Currently, fewer than half the states permit public-private transportation partnerships. Legislation can encourage private investment by eliminating legal barriers, including laws that limit the ability to impose tolls to special public authorities.
- *The federal SAFETEA-LU reauthorization explicitly allows public agencies to leverage private funds. Examples include private activity bonds for highways; greater authority to use tolling to finance construction of interstate highways; expanded use of design-build contracting; and improvements to innovative finance programs, including the Transportation Infrastructure Finance and Innovation Act and State Infrastructure Banks.
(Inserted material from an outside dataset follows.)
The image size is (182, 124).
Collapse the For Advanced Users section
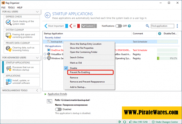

- *Legislators at the federal and state levels also can improve planning, streamline procurement, increase the flexibility of public funds use and coordinate mass transit with other public goals, such as human services, health, education, disability access and economic development.
There are many reasons to include private sources in a mass transit funding strategy. Among the primary reasons:
- *Public agencies can develop high-priority projects sooner rather than later;
- *Transit officials can enjoy faster project completion compared to conventional delivery methods;
- *The public can save on maintenance costs by extending the private-sector role, not just through design and construction, but also through operations and maintenance;
- *The public benefits from improved quality and system performance through innovative materials and management techniques;
- *Resource-limited public officials can substitute private resources and personnel and earn access to new sources of private capital; and,
- *Private ventures can share some of the risk of developing costly capital infrastructure because they have the opportunity to make a profit commensurate to that risk.
Partnering with the private sector illustrates some of the advantages and best practices involved in innovative financing of the public transportation network.
Mass transit authorities can generate new revenue streams over the long term, which can support transit operations or the expansion of the network. For example, integrating mass transit hubs or stations with TOD improves both a system's accessibility and the prosperity of participating private-sector developments.
Focusing on population density and development at mass transit stations increases ridership (and, therefore, revenue from fares as well as the advocacy base for public transportation) and enhances the system's efficiency and convenience.
To make joint development/TOD projects successful, mass transit officials must prove to the private sector that they are credible, reliable and responsive participants. Private developers require public partners with the ability and willingness to solicit, respond to and pursue joint development opportunities. Some approaches that can convince developers to partner with mass transit authorities include:
- *Evaluate joint development opportunities. The transit agency can identify joint development opportunities at each station site, determine the agency's financial and operations goals and expectations for each development opportunity, and work with a developer to create a joint development strategy that will achieve those goals.
- *Market joint development opportunities. The transit agency can package and market its TOD opportunities in the development market by using high-quality prospectuses, requests for proposal and other entrepreneurial media to generate interest in the broadest possible private participation in the agency's joint development projects.
- *Negotiate and close joint development agreements. Mass transit agencies can prove their willingness and ability to succeed with joint development opportunities simply by closing mutually beneficial agreements with qualified developers.